Task requirements
a) In the shell assignment page, what is the file name of the included working-solution executable?
b) From the Student Outcomes section of the shell assignment page, list every function named with parentheses.

David Chiu | University of Puget Sound Computer Science

CS 475 - Operating Systems

Hwk 4: David Shell (dsh)

A shell is an interactive command-line environment in which users can issue commands to the OS. Even with modern OS’s support of point-and-click GUIs, many still prefer to use the shell. Today, many shells exist and are supported by Unix-based systems, but the Bourne-Again Shell (bash) is probably the most widely used.

Your goal for this assignment is to create your very own shell, David Shell (dsh), named after your favorite OS Professor.

Student Outcomes

To understand how a simple command-line interface to the OS is implemented.
To work with environment variables with getenv()
To become familiar with process creation with fork() and execv()
To become familiar with parent-child synchronization with wait()

Starter Code

Starter code for this assignment is provided on the github repo. You must do these steps in order to submit your work to me on github.

Login to github, and go here: https://github.com/davidtchiu/os-dsh.
Click on the green Use this template button and select the Create new repository option. In the next page, give your repository a good name (the “suggestion” they give is fine). My only request is that you don’t name it to be the same as mine. This is hide your homework solution from Google searches.
This will create your own copy of the repository with the starter code I provided! Copy the URL of your repo from the browser window.

Now from VS Code, open a terminal, and *clone* your new Github repo down to your local working directory using:

git clone <your-github-url-for-this-project>

Working Solution

I have included a working solution of my program along with the starter code. The binary executable file is called dshSol. You can run it from the terminal by first navigating in to the Hwk directory and typing the command ./dshSol.

Data section
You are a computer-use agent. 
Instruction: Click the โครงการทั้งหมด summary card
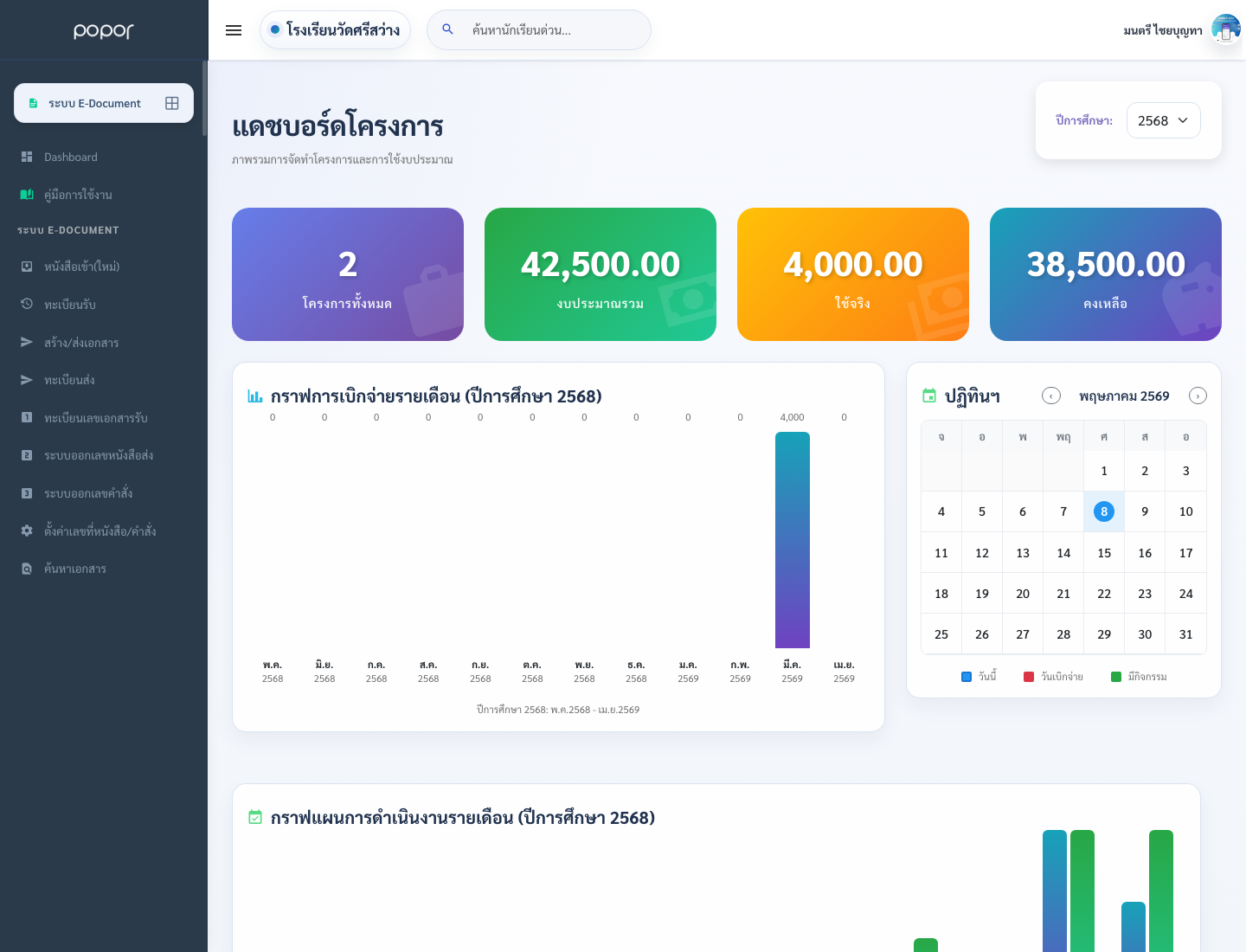[348, 274]
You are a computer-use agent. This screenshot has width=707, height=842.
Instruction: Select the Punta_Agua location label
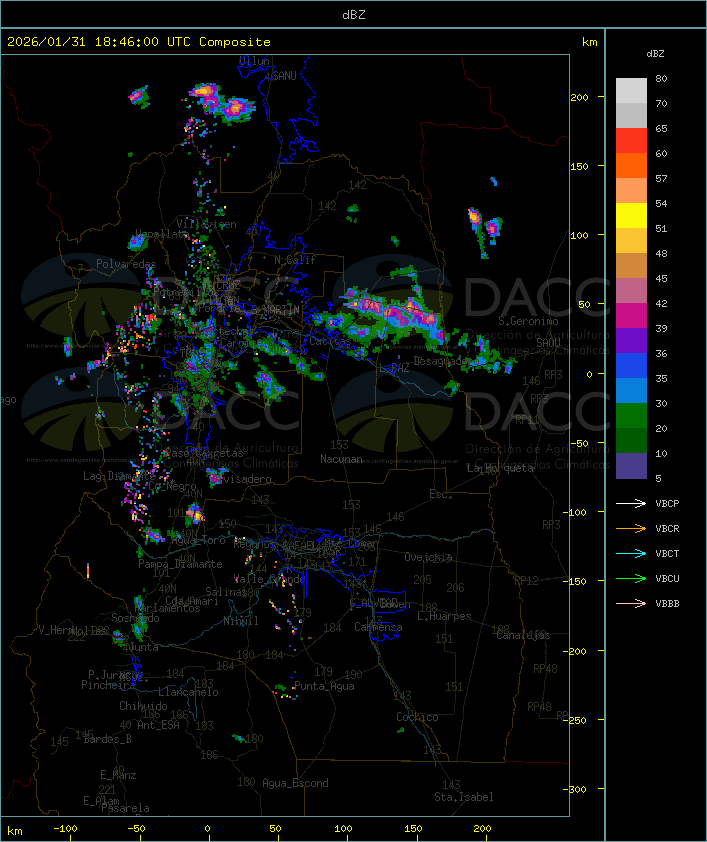(326, 687)
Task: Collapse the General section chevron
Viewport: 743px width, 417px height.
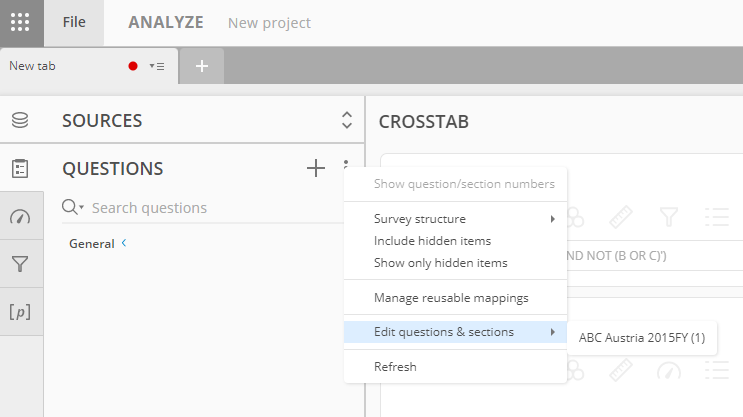Action: point(124,243)
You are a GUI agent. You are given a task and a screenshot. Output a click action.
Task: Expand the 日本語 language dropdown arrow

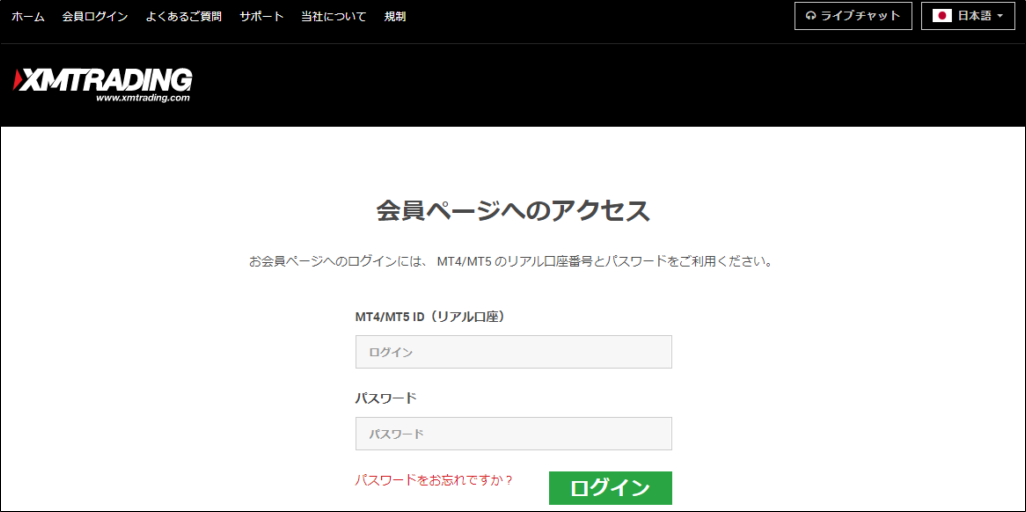pyautogui.click(x=1000, y=17)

Expected results
a) dshSol

b) getenv(), fork(), execv(), wait()